The US and Japan have established a policy covenant that’s meant to be a shared defense pledge—with the US lending its cybersecurity expertise to the cause in an ongoing fashion.
In the event of a serious cyber-incident that threatens the security of either nation, including as part of an armed attack, the Japanese Ministry of Defense (MOD) and the US Department of Defense (DOD) will cooperate on a response. In particular, the DOD will support Japan’s defense efforts via all available channels, as appropriate, especially when it comes to sharing expertise and threat intelligence.
The news comes as Japan’s Pension Service announced that its staff computers were improperly accessed by an external email virus, leading to the leak of some 1.25 million cases of personal data.
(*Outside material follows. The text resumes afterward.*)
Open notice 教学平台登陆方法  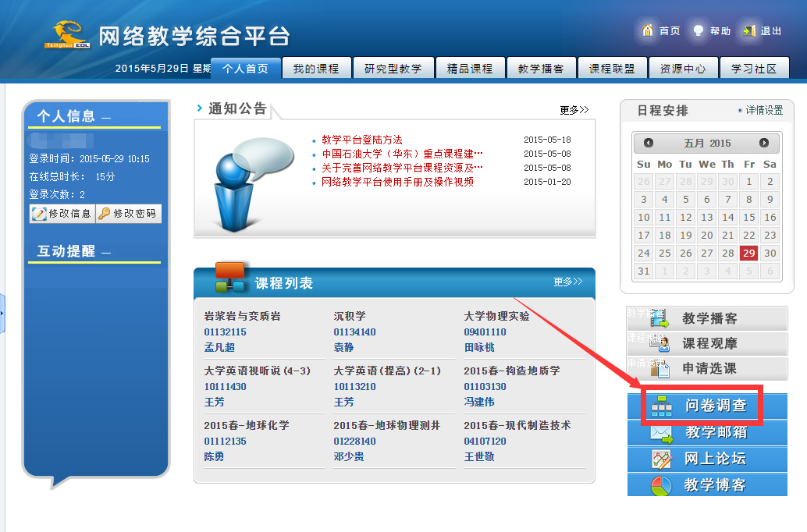point(362,140)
This is a watershed moment for Japan, which, while being a nexus for all things digital and gadgety, falls behind in cybersecurity. “The APAC region and Japan in particular has been a region that is resistive to the adoption of modern security technologies,” said Philip Lieberman, president at Lieberman Software, in an email. “The breach at Sony is typical of a culture that does not recognize the risks they are taking in [a] world of Internet connected systems. As a company we see the APAC region as an especially attractive region for criminals to exploit based on their wealth as well as lack of security.”
Japan wants to take the target off its back.
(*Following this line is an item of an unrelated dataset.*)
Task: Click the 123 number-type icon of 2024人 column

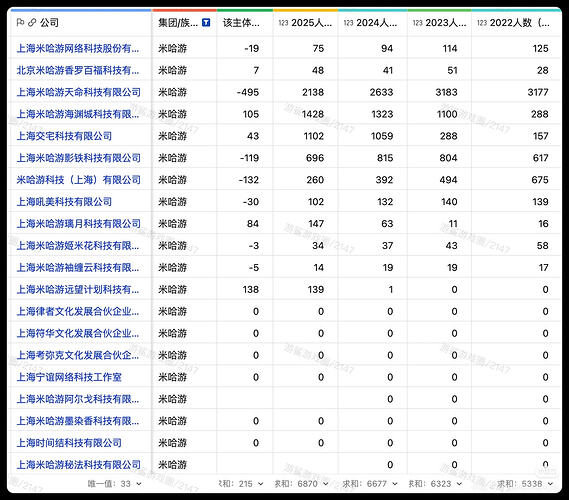Action: (348, 23)
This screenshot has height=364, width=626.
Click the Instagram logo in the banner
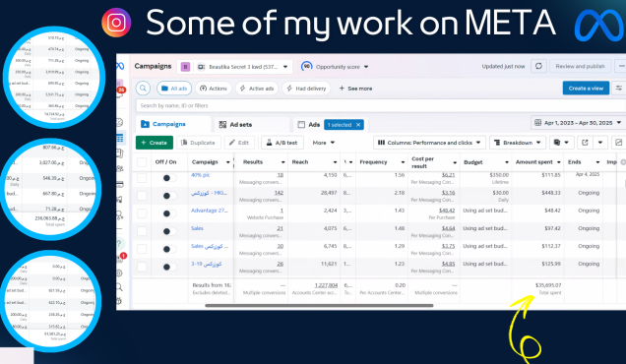click(x=116, y=23)
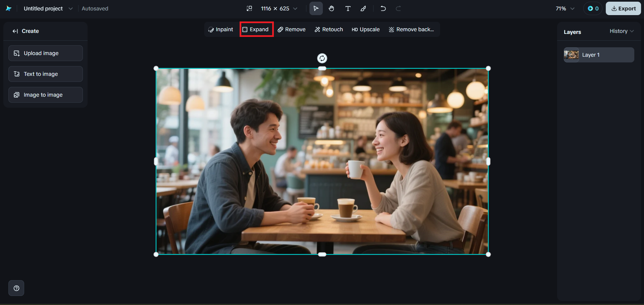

“We note a growing level of sophistication among malicious cyber actors, including non-state and state-sponsored actors, who are increasingly willing to demonstrate their intent and ability to do harm against information systems, critical infrastructure and services upon which our people, economies, governments and defense forces rely,” the two agencies said in a joint statement.
In the past, the MOD and DOD have cooperated on information assurance, defensive cyberspace operations and information security, and have been building a “common understanding of their respective missions in cyberspace,” they noted. But an enhanced information-sharing approach will include best practices on military training and exercises, education and workforce development.
This may include site visits and joint training and exercises.
“The MOD and DOD will ensure the resiliency of their respective networks and systems to achieve mission assurance,” the two added. “The MOD and DOD, mindful of whole-of-government efforts and in cooperation with other relevant government agencies, also intend to explore ways to strengthen cybersecurity for mission assurance and share best practices in mission assurance and critical infrastructure protection.”